爱可可AI前沿推介(12.14)
LG - 机器学习 CV - 计算机视觉 CL - 计算与语言 AS - 音频与语音 RO - 机器人 GR - 图形学
摘要:具身推理的语言模型协同、与完全训练网络具有可比性能的未训练GNN子网络的发现、图神经网络可学习可交换幺半群、拓展器图传播、大型语言模型查询语言、多视重建神经隐曲面快速学习、基于扩散的3D数字化身塑形生成模型、扩散潜空间中的语义控制、掩码生成式视频Transformer
1、[LG] Collaborating with language models for embodied reasoning
I Dasgupta, C Kaeser-Chen, K Marino, A Ahuja…
[DeepMind]
具身推理的语言模型协同
要点:
1. 提出Planner-Actor-Reporter系统,用预训练语言模型来完成复杂且模糊的具身推理任务;
2. 在网格世界中取得了成功,并证明Actor可以通过强化学习进行训练。
摘要:
在复杂和模糊的具身环境中进行推理,是强化学习(RL)智能体的关键目标。虽然一些复杂的强化学习智能体可以成功解决困难任务,但需要大量的训练数据,并且通常难以泛化到新的未知环境和新任务。另一方面,大规模语言模型(LSLM)表现出强大的推理能力和通过上下文学习适应新任务的能力。然而,LSLM 本身并不具备询问或干预环境的能力。本文研究了如何将这些互补的能力结合到一个由三部分组成的系统中:Planner,Actor 和 Reporter。Planner 是一种预训练的语言模型,可以向简单的实体智能体(Actor)发出命令,而 Reporter 与 Planner 通信以通知其下一个命令。本文提出一组需要推理的任务,测试该系统泛化零样本和调查失败案例的能力,并演示如何通过强化学习训练该系统的组件以提高性能。
Reasoning in a complex and ambiguous embodied environment is a key goal for Reinforcement Learning (RL) agents. While some sophisticated RL agents can successfully solve difficult tasks, they require a large amount of training data and often struggle to generalize to new unseen environments and new tasks. On the other hand, Large Scale Language Models (LSLMs) have exhibited strong reasoning ability and the ability to to adapt to new tasks through in-context learning. However, LSLMs do not inherently have the ability to interrogate or intervene on the environment. In this work, we investigate how to combine these complementary abilities in a single system consisting of three parts: a Planner, an Actor, and a Reporter. The Planner is a pre-trained language model that can issue commands to a simple embodied agent (the Actor), while the Reporter communicates with the Planner to inform its next command. We present a set of tasks that require reasoning, test this system's ability to generalize zero-shot and investigate failure cases, and demonstrate how components of this system can be trained with reinforcement-learning to improve performance.

----------

任务要求 -
A. 根据摘录,为什么要把大规模语言模型和强化学习智能体结合到同一个系统中?请用一到三句话说明。
B. 请把摘录中介于“爱可可AI前沿推介(12.14)”与“2. 在网格世界中取得了成功,并证明Actor可以通过强化学习进行训练。”之间的文字(首尾都包括)重写一遍,并将其中的“网格世界”替换为“三维环境”。
以下作答只依据上面这段摘录。

收集数据 -
----------

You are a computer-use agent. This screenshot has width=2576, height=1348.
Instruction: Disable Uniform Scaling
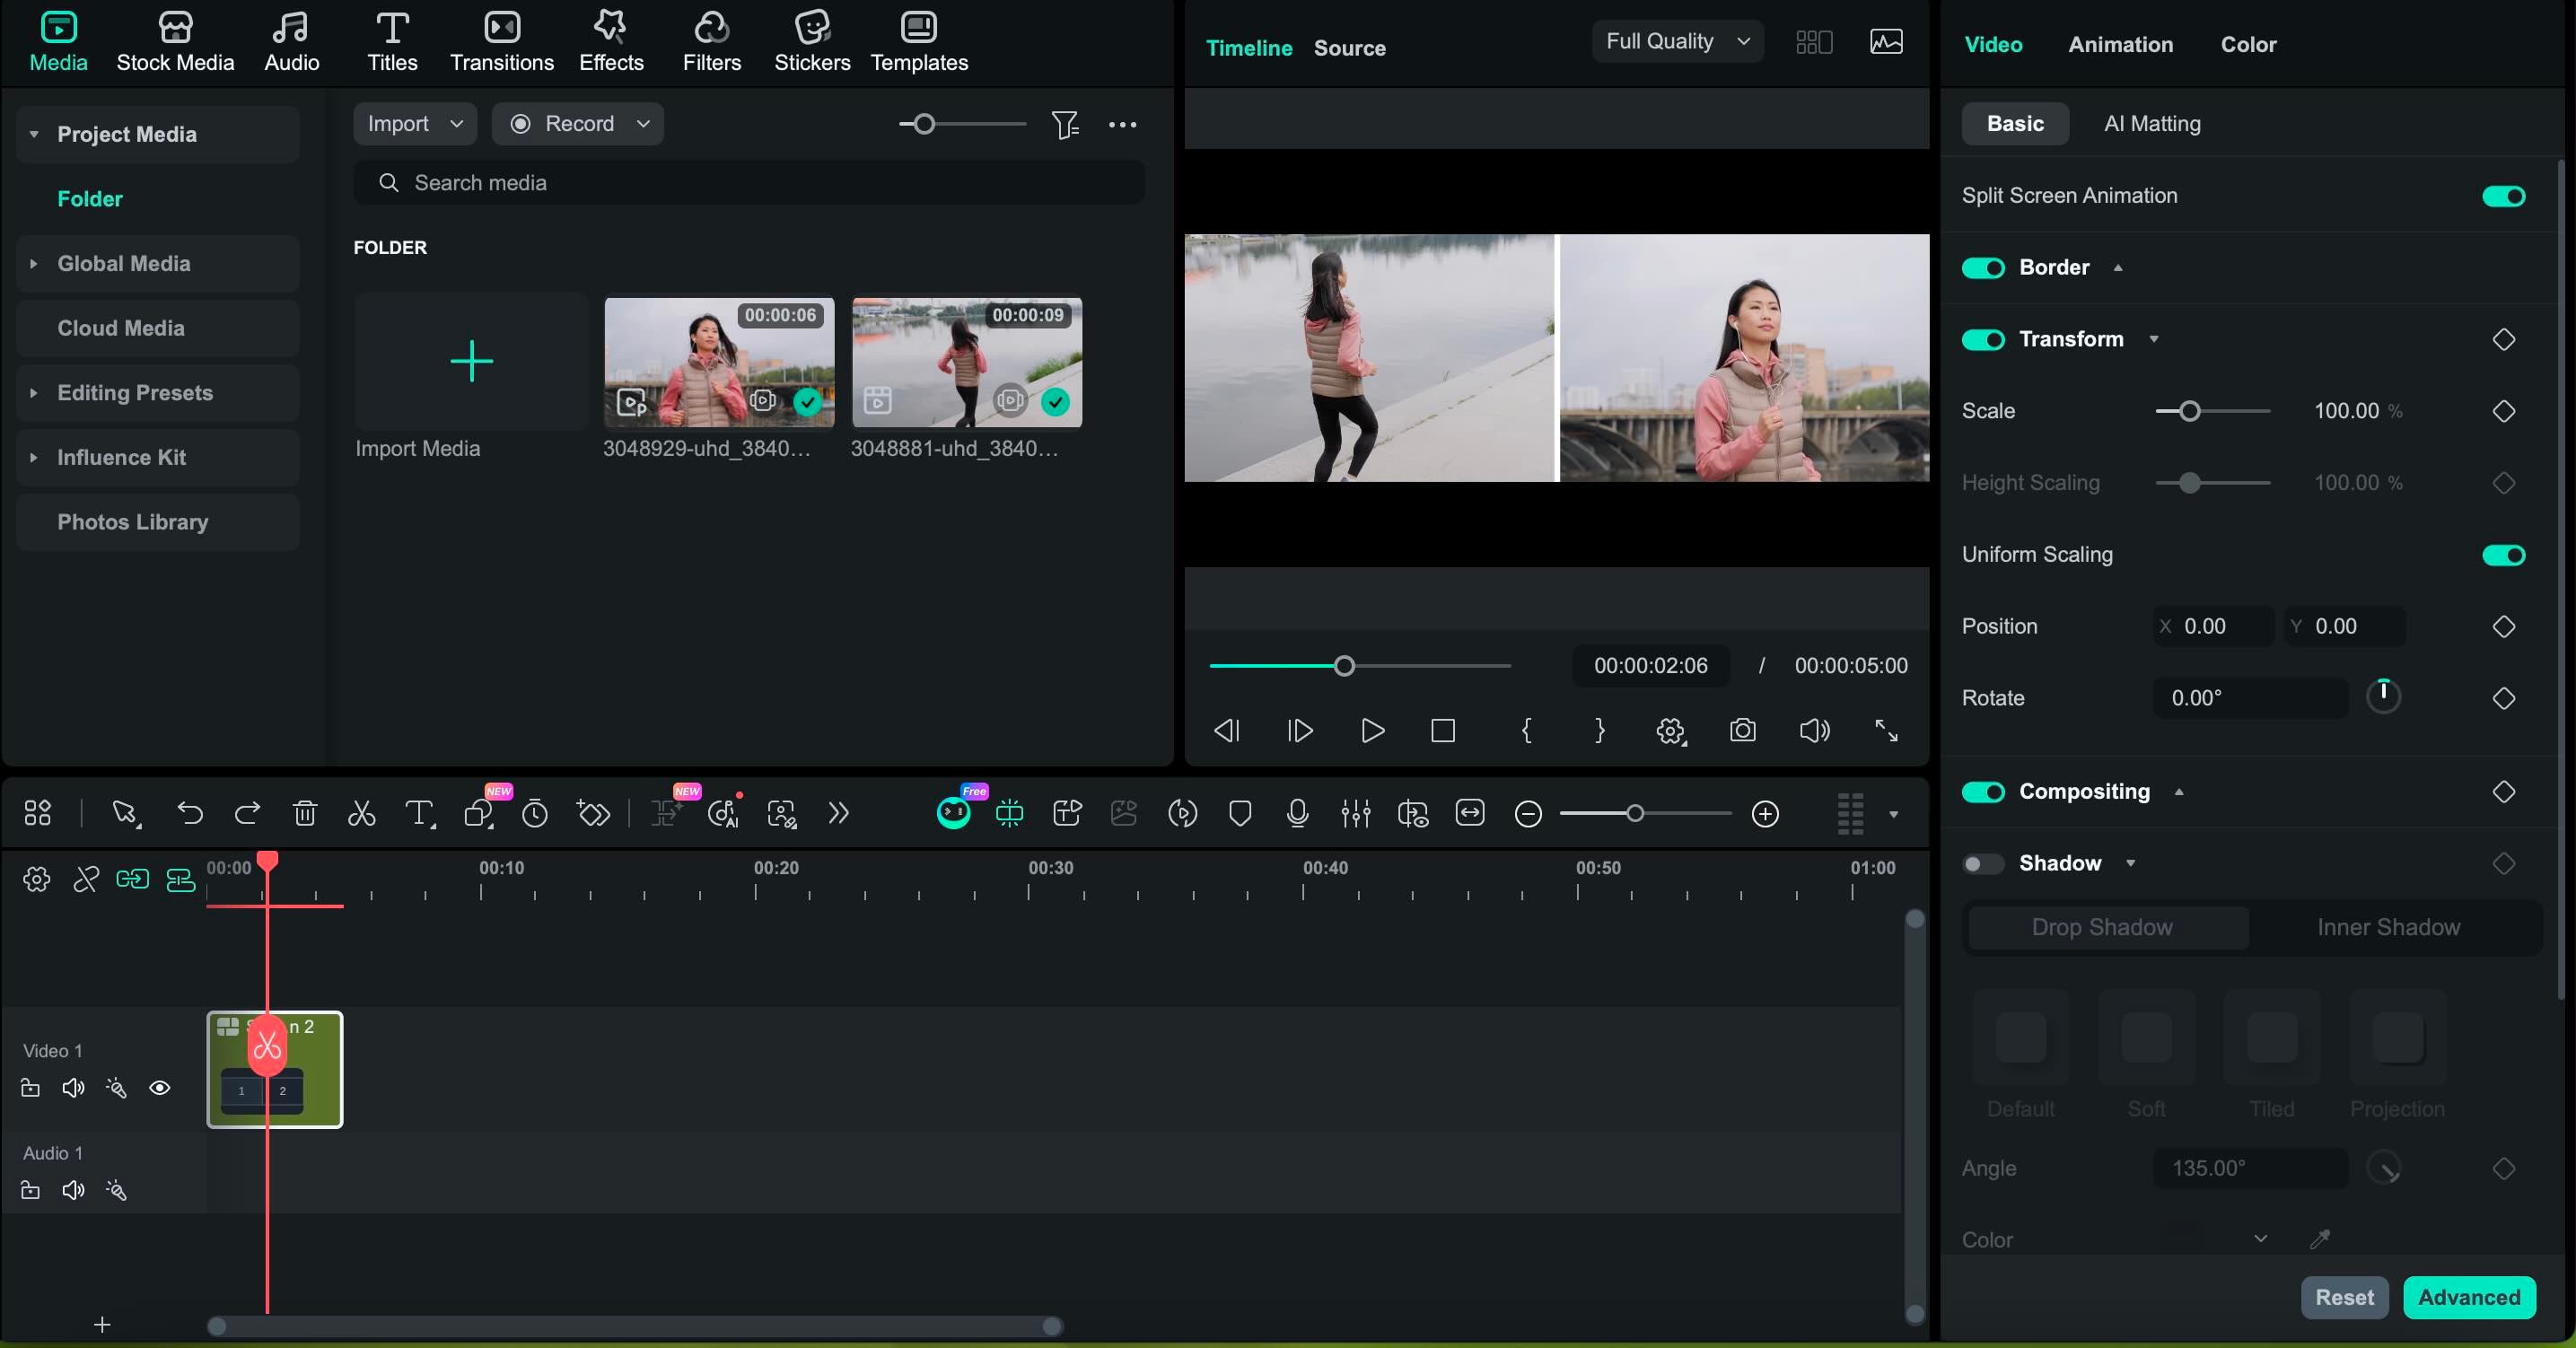[2503, 556]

----------

答案汇总 -
A. 复杂的强化学习智能体虽能解决困难任务,但需要大量训练数据,且通常难以泛化到新的未知环境和新任务。大规模语言模型推理能力强,能通过上下文学习适应新任务,但本身不具备询问或干预环境的能力。二者能力互补,因此本文研究把它们结合进一个由Planner、Actor和Reporter三部分组成的系统。

B.
爱可可AI前沿推介(12.14)
LG - 机器学习 CV - 计算机视觉 CL - 计算与语言 AS - 音频与语音 RO - 机器人 GR - 图形学
摘要:具身推理的语言模型协同、与完全训练网络具有可比性能的未训练GNN子网络的发现、图神经网络可学习可交换幺半群、拓展器图传播、大型语言模型查询语言、多视重建神经隐曲面快速学习、基于扩散的3D数字化身塑形生成模型、扩散潜空间中的语义控制、掩码生成式视频Transformer
1、[LG] Collaborating with language models for embodied reasoning
I Dasgupta, C Kaeser-Chen, K Marino, A Ahuja…
[DeepMind]
具身推理的语言模型协同
要点:
1. 提出Planner-Actor-Reporter系统,用预训练语言模型来完成复杂且模糊的具身推理任务;
2. 在三维环境中取得了成功,并证明Actor可以通过强化学习进行训练。